By the way, on the other hand, when the engine load decreases below a predetermined value, pistons #2 to #5 are operated with 4-cycle operation, and the other two cylinders are operated with 1-cycle operation in order to increase the operation of the turbocharger as an air pump. The exhaust gas discharged every other cycle is fed directly to the turbine. As a result, when the detected load value decreases, the specific cylinder or piston #
Only fuels 2 to #5 are burned, resulting in better fuel efficiency.

Moreover, the remaining two cylinders, which are not specified, increase the air flow to the turbine, which also improves turbine performance.

FIG. 3 is a characteristic diagram showing the state of output and fuel efficiency, which change depending on the flow rate (supply amount) of fuel when the engine speed is the same. As for a single cylinder, as the amount of fuel supplied increases, the output increases, but the fuel consumption characteristics are fish-footed. In other words, when the load increases, even if the amount of fuel supplied is increased, a specific amount is determined that will minimize fuel consumption. Therefore, when the load increases and the fuel flow exceeds a certain level (at full load), each of the 6 cylinders is operated for 6 cycles, and conversely, when the load decreases (at partial load), only 4 cylinders are operated for 6 cycles.
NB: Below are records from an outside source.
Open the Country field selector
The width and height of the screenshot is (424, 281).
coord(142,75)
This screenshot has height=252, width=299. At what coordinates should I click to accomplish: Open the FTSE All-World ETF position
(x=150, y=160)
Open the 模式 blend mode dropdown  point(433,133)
Cycle driving improves fuel efficiency.

FIG. 4 shows how the ratio between the pressure P2 at the turbine inlet and the pressure P1 at the outlet, that is, the turbine performance, changes depending on the supplied air flow rate. At part load, supplying exhaust air from the two cylinders that are not in operation to the turbine to increase the air flow rate improves turbine performance.

Regarding the above description, since various different embodiments can be easily constructed without departing from the spirit of the invention, the present invention is not limited to the specific embodiments other than the limitations set forth in the claims. isn't it.
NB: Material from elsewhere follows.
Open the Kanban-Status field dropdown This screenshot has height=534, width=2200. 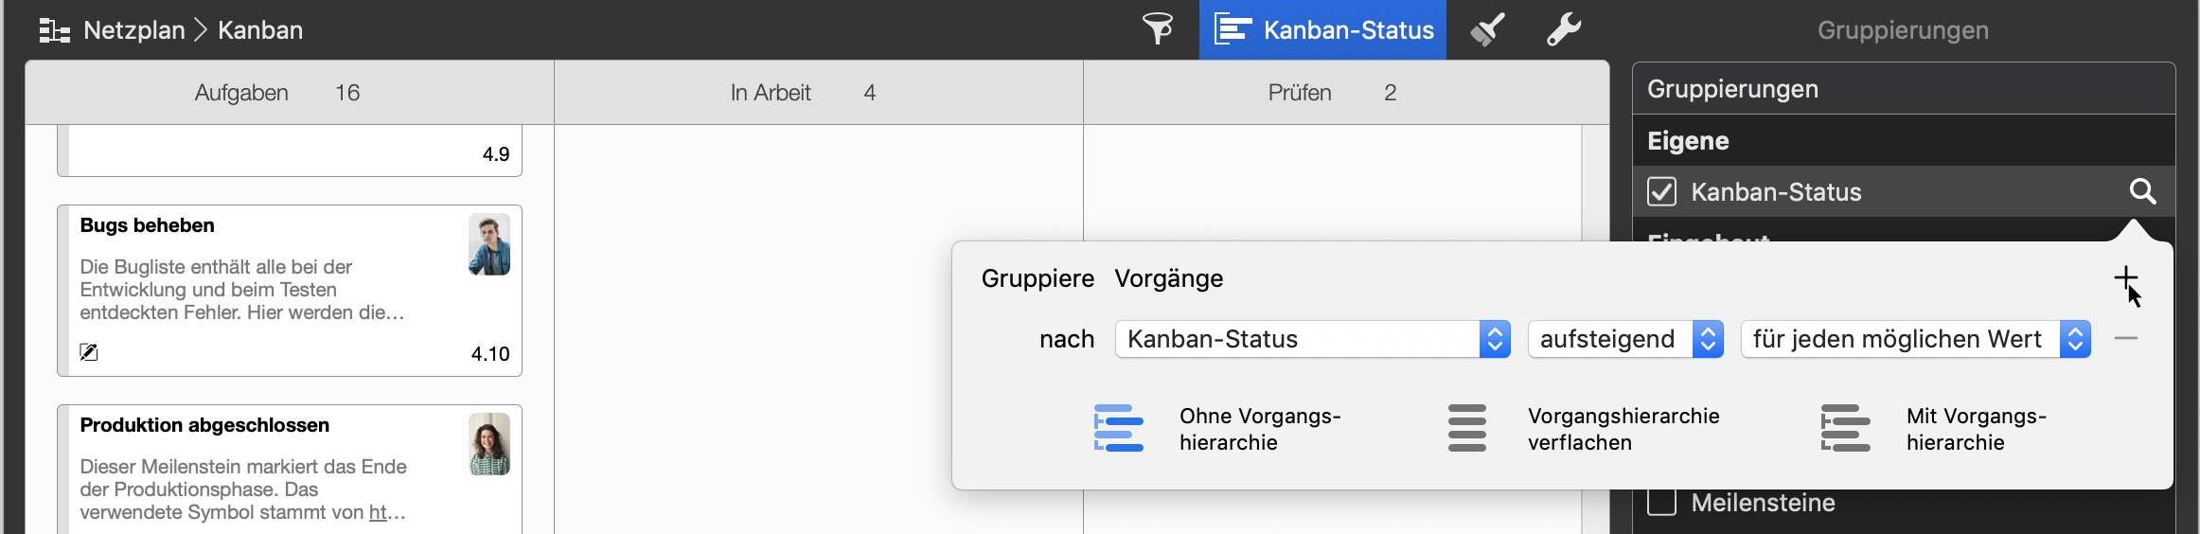[1312, 339]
(Effects of the Invention) As explained above, the 6-cycle engine control device of the present invention does not reduce combustion efficiency even when a specific cylinder is operated for 4 cycles and the engine load is smaller than a predetermined load value. This makes it possible to drive and control the 6-stroke engine with optimum combustion efficiency at all times, even when the engine load fluctuates, even if the engine is equipped with a plurality of cylinders and is installed in an automobile or the like.
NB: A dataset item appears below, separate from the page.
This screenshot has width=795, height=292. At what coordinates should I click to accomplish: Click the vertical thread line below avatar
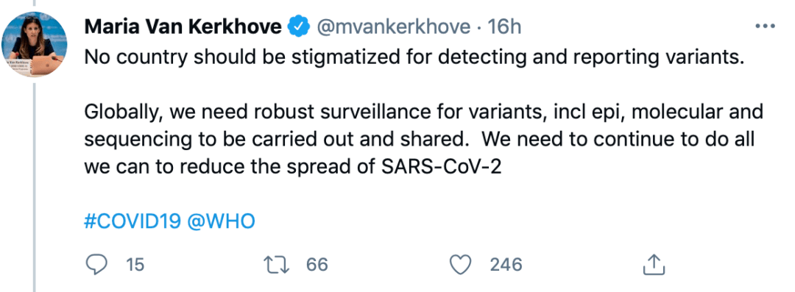[35, 187]
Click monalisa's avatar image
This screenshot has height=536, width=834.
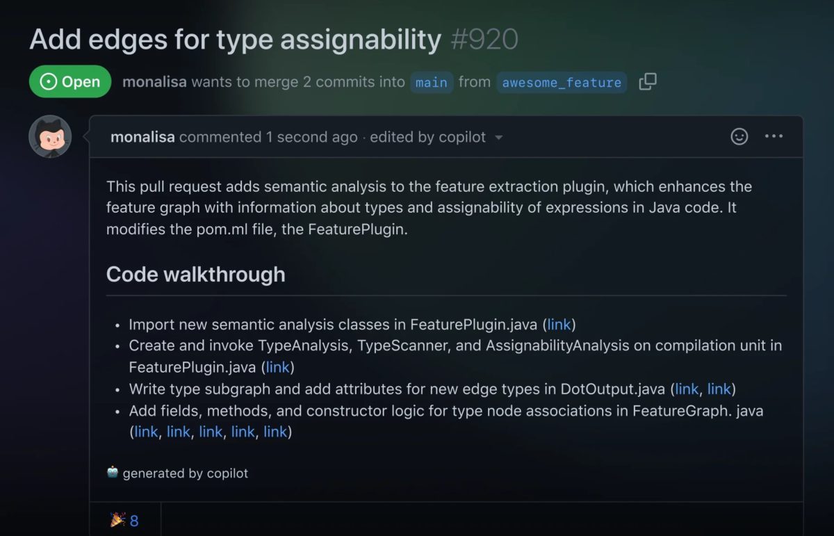50,136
[Brief explanation of drawings]

FIG. 1 is a professional diagram showing one embodiment of the present invention, and FIG.
The figure is a block diagram showing an example of the cylinder configuration of a 6-stroke engine, FIG. 3 is a characteristic diagram showing engine output and fuel efficiency, and FIG. 4 is a characteristic diagram showing turbine performance. 1 to 6... 1st to 6th cylinders, 7... Intake valve device, 8... Exhaust valve device, 9... Crankshaft, 20... Control unit l-0 patent applicant Izu\Jidosha Co., Ltd. Patent attorney Minoru Tsuji

Claims (2)

[Claims] (1) A control device for a 6-stroke engine that controls a multi-cylinder engine with 6-cycle operation, including means for detecting engine load, and control means for operating a specific cylinder for 4 cycles when the detected load value falls below a predetermined value. A control device for a 6-stroke engine, comprising: (2) The control device for a six-stroke engine according to claim (1), wherein the control means operates a non-specific cylinder that is not operated in a four-stroke cycle as an air pump, and accelerates a turbine using the exhaust gas.